■ Peru
Coca growers march
Thousands of Peruvian coca growers marched to Congress on Monday at the culmination of a march to demand more aid and less eradication for their crop, the raw material for cocaine. "We're here to talk," coca leader Nancy Obregon told reporters after the banner-waving marchers arrived in central Lima. "They told us that if we wanted to talk, we'd have to come here, so we peasants have no option but to ask for an audience through our sacrifice," she added. The growers left Peru's central jungle region on April 20. An estimated 3,000 to 5,000 growers, guarded by some 300 police, presented a list of demands to Congress.
■ Georgia
Rebel region gives warning
Georgia's stand-off with its renegade region of Adjara may escalate into full-blown violence, Adjara's chief Aslan Abashidze warned overnight. "Unless Georgian President [Mikhail Saakashvili] heeds recommendations on avoiding bloodshed voiced by the European Union, the United States and our neighbor Russia, another conflict zone will appear on the world map," Abashidze said in comments broadcast live on local television. Abashidze also defended his order to his security forces to destroy bridges and roads leading into the region. Abashidze's troops also dismantled the rail link and used excavators to make minor roads impassable.
■ Kuwait
Al-Qaeda fingered in attack
Saudi Interior Minister Prince Nayef bin Abdul-Aziz said yesterday he believed al-Qaeda was behind Saturday's deadly attack in the Saudi oil city Yanbu.

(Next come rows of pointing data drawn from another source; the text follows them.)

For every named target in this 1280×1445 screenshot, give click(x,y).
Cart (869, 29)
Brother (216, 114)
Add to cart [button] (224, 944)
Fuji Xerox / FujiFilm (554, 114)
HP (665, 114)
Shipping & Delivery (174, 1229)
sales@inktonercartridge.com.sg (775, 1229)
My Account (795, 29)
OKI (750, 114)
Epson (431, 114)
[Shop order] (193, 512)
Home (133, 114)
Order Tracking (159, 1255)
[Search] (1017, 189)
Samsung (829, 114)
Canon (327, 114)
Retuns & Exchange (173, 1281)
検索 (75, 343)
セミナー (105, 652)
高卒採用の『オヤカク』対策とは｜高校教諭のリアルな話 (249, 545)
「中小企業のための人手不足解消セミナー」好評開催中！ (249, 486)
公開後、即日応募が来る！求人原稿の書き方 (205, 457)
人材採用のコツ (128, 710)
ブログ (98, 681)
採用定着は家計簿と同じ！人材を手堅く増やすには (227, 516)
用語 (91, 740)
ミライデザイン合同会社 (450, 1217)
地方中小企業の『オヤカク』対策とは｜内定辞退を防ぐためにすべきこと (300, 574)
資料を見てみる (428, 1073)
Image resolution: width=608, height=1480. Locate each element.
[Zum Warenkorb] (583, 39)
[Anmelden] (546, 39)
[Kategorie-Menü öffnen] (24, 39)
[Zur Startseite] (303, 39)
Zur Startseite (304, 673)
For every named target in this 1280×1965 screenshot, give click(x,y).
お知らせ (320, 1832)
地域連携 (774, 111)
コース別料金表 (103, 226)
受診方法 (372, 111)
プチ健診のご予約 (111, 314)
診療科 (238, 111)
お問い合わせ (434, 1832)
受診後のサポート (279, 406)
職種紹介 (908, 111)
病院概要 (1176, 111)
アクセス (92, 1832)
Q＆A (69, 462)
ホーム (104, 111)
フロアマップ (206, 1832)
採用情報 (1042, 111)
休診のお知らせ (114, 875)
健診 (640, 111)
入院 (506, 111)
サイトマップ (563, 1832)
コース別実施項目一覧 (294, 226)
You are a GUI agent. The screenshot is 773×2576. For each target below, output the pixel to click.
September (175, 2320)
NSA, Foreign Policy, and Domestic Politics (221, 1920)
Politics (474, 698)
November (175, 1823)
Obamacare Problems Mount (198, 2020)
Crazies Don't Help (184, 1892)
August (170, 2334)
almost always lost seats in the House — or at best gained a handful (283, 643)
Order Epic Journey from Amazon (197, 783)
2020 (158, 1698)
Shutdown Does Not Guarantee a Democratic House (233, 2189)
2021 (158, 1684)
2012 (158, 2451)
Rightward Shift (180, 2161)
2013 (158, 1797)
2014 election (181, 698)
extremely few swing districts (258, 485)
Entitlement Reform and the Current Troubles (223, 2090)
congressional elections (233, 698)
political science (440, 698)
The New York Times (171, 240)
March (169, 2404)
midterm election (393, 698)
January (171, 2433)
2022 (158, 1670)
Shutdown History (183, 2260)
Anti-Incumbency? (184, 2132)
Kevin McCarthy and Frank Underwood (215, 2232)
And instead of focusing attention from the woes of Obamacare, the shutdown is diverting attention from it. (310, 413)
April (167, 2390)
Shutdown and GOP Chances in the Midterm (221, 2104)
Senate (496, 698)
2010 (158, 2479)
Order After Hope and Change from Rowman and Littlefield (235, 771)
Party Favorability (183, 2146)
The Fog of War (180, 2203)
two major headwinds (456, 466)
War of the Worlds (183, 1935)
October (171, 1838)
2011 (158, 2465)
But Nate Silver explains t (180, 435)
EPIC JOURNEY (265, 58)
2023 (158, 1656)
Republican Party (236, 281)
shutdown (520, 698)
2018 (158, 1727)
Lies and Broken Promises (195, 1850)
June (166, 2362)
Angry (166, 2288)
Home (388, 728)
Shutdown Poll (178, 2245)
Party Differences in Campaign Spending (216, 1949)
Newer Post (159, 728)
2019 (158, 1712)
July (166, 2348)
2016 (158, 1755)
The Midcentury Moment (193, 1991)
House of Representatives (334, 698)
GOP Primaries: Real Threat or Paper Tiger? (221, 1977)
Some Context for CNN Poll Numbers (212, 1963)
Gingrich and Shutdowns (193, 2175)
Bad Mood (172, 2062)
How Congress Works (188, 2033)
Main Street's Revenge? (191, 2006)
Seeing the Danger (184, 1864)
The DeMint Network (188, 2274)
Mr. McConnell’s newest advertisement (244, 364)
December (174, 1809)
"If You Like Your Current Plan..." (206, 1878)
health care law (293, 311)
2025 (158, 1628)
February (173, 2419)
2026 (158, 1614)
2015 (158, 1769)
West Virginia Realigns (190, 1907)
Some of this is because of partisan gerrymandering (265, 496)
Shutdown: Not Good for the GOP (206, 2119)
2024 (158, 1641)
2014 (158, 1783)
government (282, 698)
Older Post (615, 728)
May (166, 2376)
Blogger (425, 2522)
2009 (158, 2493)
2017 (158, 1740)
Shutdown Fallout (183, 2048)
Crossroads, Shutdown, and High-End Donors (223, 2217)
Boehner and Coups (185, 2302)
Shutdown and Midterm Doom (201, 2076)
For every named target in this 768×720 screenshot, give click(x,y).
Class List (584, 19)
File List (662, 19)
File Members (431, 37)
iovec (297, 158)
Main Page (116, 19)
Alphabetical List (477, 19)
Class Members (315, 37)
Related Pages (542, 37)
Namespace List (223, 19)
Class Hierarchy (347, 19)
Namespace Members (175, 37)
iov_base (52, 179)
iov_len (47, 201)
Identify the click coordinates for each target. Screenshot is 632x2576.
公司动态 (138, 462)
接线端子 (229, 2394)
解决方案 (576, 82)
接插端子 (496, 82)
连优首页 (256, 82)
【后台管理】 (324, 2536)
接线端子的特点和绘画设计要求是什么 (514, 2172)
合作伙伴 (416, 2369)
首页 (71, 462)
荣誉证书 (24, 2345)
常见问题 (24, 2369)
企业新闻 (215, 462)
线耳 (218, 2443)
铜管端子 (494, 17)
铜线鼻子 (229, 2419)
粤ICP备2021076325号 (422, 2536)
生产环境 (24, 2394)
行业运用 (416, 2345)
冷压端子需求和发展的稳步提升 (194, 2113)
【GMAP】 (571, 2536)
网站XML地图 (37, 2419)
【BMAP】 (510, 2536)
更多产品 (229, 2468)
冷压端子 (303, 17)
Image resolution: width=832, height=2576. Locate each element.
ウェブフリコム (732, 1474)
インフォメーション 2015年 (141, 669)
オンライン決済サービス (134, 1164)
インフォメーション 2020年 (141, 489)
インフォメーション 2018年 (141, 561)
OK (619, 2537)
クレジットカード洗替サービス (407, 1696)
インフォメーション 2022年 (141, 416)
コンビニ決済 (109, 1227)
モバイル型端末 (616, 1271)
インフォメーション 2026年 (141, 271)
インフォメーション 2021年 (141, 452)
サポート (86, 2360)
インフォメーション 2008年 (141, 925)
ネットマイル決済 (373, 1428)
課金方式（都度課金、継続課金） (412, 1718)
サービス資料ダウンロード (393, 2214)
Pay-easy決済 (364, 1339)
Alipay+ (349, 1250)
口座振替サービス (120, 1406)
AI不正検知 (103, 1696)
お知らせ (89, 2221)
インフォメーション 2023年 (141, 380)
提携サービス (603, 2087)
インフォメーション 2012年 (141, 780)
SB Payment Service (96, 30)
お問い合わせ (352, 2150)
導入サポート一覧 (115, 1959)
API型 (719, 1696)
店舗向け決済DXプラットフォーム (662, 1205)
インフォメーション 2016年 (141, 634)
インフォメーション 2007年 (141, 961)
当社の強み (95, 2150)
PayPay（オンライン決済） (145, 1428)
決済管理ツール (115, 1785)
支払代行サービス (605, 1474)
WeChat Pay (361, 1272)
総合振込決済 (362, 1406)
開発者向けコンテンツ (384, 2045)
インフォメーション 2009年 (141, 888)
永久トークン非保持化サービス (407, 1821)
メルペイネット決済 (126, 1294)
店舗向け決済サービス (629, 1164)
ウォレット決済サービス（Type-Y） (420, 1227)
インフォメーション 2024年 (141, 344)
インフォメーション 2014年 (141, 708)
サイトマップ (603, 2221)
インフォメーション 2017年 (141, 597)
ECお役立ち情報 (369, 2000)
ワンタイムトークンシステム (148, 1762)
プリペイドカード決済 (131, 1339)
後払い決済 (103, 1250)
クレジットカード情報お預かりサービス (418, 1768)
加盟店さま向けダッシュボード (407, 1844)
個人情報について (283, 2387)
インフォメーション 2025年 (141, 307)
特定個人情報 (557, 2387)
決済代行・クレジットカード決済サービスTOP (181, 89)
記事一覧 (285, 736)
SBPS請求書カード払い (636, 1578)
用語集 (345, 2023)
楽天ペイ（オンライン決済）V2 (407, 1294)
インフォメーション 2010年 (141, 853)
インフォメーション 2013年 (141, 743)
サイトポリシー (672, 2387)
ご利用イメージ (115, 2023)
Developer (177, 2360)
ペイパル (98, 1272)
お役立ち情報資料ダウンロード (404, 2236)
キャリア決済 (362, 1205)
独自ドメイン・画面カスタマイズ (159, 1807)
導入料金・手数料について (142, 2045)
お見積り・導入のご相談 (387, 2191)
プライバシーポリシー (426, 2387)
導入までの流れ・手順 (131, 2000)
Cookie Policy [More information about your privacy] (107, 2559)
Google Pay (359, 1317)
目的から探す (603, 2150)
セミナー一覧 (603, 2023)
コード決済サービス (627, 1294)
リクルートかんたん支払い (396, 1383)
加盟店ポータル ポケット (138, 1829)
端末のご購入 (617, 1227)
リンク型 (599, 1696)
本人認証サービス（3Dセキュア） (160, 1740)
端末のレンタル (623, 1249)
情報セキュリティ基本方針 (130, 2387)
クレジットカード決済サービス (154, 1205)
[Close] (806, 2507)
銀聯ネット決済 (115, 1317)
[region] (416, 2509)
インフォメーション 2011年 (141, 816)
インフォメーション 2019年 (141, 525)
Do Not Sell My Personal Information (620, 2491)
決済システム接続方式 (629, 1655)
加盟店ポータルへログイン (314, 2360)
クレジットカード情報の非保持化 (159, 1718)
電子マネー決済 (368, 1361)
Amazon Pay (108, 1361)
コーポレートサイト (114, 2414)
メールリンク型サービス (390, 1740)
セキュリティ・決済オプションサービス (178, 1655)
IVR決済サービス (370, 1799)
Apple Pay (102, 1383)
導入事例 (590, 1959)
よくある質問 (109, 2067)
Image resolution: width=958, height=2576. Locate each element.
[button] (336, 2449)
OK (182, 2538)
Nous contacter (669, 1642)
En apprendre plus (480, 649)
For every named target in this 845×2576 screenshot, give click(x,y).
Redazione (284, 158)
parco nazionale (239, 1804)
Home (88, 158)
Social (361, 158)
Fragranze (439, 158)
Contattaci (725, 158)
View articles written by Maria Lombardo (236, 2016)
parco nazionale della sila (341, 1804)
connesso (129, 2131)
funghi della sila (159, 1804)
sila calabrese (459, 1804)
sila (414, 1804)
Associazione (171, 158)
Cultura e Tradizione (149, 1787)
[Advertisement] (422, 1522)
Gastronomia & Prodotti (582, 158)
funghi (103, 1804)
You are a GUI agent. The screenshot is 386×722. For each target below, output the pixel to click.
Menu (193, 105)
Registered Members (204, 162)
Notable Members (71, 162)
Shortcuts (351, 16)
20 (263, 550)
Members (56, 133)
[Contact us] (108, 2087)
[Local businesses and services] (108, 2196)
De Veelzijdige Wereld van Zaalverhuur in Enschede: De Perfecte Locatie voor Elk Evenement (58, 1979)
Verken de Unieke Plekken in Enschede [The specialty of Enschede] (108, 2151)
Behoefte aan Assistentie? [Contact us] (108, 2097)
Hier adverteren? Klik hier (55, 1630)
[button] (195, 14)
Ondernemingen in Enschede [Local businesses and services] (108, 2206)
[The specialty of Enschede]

Asked by reporters at Kuwait airport if he thought Osama bin Laden's militant network was behind the shooting spree that killed five Westerners, Nayef said: "Yes. But we need time to be sure of this matter." There was no claim of responsibility for Saturday's shootings, which killed two Americans, two Britons and an Australian.
■ United States
Anti-Muslim prejudice rises
Discrimination against Muslims in the US soared last year by 69 percent over the previous year, a US Muslim organization reported on Monday. The Council on American-Islamic Relations logged 1,019 complaints from Muslims last year, compared to 602 in 2002. Most complaints related to employment discrimination and refusals to accommodate Muslims who wanted to practice their religion, which requires five daily prayers. Incidents of physical violence against Muslims doubled to 93 last year from 42 in 2002, according to the council's report. It attributed the rise in discrimination to "a lingering atmosphere of fear" since the Sept. 11, 2001, attacks, tensions over the war in Iraq and anti-Muslim rhetoric in conservative radio shows.